Research Paper Volume 12, Issue 12 pp 11500—11516
Long noncoding RNA LINC00963 induces NOP2 expression by sponging tumor suppressor miR-542-3p to promote metastasis in prostate cancer
- 1 Department of Urology, Shanghai General Hospital, Shanghai Jiao Tong University School of Medicine, Shanghai 200080, China
Received: December 16, 2019 Accepted: March 30, 2020 Published: June 17, 2020https://doi.org/10.18632/aging.103236
How to Cite
Copyright © 2020 Sun et al. This is an open-access article distributed under the terms of the Creative Commons Attribution License (CC BY 3.0), which permits unrestricted use, distribution, and reproduction in any medium, provided the original author and source are credited.

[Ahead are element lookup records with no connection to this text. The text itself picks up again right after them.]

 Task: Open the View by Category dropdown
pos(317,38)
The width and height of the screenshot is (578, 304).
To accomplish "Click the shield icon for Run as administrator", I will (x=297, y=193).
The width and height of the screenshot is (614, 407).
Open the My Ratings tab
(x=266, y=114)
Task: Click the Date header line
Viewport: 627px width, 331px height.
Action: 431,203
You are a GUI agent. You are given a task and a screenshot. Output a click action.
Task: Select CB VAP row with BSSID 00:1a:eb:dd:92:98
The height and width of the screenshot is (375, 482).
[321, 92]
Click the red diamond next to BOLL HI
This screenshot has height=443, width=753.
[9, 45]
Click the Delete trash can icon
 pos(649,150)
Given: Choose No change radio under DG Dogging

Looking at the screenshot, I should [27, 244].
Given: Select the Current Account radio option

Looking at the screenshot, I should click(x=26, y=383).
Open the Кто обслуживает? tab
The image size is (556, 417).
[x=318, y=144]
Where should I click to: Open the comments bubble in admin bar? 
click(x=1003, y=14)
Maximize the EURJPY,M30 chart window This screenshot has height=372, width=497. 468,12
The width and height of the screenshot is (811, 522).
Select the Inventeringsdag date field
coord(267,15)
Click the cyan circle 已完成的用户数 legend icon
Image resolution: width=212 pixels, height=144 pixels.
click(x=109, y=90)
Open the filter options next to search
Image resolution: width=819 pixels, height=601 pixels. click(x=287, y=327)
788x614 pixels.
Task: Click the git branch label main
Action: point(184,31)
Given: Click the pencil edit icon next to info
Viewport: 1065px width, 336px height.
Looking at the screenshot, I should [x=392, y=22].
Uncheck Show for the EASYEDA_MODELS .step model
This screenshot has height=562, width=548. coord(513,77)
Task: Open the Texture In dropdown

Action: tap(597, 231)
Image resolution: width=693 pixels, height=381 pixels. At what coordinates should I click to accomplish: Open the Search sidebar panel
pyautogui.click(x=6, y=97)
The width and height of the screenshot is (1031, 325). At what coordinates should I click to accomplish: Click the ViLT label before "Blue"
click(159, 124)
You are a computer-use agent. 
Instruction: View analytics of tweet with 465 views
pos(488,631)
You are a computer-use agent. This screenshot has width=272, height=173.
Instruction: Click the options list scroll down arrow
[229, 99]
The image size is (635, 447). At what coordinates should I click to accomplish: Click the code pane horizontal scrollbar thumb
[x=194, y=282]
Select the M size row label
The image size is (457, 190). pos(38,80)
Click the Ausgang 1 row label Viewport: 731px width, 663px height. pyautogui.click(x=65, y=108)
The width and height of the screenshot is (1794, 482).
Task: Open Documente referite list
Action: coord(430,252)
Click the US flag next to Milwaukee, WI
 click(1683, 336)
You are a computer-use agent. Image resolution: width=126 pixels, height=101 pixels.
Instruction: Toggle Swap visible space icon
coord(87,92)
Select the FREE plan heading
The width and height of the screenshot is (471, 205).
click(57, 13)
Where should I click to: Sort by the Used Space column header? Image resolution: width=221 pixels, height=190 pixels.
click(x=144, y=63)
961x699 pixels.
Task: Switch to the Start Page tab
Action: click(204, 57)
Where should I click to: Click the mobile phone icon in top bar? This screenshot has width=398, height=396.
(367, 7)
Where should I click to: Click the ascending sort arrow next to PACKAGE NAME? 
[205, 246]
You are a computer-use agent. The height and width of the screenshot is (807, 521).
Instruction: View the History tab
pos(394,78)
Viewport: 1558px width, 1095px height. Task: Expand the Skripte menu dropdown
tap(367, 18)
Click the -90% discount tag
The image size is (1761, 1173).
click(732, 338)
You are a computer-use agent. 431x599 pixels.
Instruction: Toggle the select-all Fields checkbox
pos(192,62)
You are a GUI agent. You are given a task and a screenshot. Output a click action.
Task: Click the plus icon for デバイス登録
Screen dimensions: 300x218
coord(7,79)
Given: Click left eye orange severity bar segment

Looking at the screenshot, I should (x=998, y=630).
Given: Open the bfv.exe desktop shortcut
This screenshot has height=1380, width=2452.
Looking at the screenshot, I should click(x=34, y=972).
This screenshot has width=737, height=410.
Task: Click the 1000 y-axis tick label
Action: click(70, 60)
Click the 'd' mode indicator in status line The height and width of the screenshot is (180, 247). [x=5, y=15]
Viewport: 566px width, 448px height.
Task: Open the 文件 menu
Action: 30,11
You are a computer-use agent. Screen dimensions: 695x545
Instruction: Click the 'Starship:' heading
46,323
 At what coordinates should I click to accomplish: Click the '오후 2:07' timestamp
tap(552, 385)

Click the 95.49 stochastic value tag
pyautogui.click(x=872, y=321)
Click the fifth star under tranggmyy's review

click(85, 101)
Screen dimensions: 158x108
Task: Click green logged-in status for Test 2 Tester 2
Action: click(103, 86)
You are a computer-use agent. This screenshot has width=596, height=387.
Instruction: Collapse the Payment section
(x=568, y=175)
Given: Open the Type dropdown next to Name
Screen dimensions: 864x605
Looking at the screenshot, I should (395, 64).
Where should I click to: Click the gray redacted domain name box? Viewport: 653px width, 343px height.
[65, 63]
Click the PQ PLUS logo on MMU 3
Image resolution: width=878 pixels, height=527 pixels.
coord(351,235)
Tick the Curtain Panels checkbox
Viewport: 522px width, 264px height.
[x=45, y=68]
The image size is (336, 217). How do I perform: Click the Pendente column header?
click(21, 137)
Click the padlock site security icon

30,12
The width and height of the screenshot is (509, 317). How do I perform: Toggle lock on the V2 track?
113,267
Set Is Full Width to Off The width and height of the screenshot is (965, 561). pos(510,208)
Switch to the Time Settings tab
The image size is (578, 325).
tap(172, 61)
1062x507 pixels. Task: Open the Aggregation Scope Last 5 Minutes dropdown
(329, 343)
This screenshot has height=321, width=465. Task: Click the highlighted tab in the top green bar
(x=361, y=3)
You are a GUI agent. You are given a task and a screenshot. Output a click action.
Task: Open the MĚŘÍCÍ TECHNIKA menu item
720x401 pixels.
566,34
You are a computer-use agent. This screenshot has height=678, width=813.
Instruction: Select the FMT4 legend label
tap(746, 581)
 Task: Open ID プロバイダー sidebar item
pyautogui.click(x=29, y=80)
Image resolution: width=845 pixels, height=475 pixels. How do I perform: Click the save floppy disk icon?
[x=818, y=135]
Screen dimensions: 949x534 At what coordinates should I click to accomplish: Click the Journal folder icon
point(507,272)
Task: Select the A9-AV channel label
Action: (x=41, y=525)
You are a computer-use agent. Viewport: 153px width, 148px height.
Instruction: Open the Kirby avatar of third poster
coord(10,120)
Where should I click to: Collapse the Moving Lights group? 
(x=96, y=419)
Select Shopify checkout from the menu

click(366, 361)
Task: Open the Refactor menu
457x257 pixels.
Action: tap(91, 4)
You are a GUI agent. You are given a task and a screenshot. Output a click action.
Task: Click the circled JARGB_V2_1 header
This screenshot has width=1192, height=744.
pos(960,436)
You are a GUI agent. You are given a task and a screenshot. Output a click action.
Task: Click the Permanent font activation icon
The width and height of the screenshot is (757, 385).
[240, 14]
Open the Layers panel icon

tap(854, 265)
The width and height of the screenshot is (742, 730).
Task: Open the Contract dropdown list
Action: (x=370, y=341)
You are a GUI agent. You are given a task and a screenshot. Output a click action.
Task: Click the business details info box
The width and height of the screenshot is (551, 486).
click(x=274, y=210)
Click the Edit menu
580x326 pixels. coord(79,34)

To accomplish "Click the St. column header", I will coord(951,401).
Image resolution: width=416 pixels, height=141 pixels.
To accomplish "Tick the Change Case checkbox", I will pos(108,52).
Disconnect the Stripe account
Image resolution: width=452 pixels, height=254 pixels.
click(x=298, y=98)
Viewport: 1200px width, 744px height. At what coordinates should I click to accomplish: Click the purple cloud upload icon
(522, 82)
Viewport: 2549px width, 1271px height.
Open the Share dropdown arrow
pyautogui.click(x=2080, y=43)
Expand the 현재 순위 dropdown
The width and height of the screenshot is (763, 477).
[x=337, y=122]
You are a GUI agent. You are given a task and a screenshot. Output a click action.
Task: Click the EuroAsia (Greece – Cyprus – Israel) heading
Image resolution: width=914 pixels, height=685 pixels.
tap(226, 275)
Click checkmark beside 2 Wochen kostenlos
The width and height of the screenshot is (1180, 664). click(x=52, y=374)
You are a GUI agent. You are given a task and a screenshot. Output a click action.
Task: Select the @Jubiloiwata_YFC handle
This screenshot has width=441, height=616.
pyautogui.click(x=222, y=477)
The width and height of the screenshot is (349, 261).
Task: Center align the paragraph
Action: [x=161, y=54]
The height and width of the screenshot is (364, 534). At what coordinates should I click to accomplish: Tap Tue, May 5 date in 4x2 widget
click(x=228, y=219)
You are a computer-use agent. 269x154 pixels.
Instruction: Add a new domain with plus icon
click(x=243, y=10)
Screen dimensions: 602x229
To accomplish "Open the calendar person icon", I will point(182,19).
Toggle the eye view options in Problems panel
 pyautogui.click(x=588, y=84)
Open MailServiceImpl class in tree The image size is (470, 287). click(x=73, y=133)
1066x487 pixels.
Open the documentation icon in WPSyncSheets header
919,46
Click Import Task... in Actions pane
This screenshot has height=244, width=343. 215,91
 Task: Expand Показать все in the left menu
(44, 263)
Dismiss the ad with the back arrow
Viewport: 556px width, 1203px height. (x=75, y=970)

Metastatic disease caused by castration-resistant prostate cancer (CRPC) is the principal cause of prostate cancer (PCa)-related mortality. CRPC occurs within 2–3 years of initiation of androgen deprivation therapy (ADT), which is an important factor of influencing PCa metastasis. Recent studies have revealed that non-coding RNAs in PCa can enhance metastasis and progression, while the mechanisms are still unclear. In this study, we reported that the long noncoding RNA-LINC00963 was increased in CRPC tissues and promoted migration of PCa cells in vitro and their metastasis in vivo. High levels of LINC00963 significantly decreased tumor suppressor miR-542-3p, whose levels in metastasis tissues were low compared to those in non-metastasis tissues. LINC00963 promotes and miR-542-3p inhibits metastasis. Furthermore, the expression levels of LINC00963 and miR-542-3p were positively and negatively associated with the expression of NOP2. We demonstrated that NOP2 promoted PCa by activating the epithelial-mesenchymal transition (EMT) pathway. For specific mechanism, dual luciferase reporter assays showed that miR-542-3p directly binds to both 3'-untranslated region (UTR) of LINC00963 and NOP2 mRNA. Taken together, our results show that LINC00963 acts as an inducer of PCa metastasis by binding miR-542-3p, thereby promoting NOP2. This axis may have diagnostic and therapeutic potential for advanced PCa.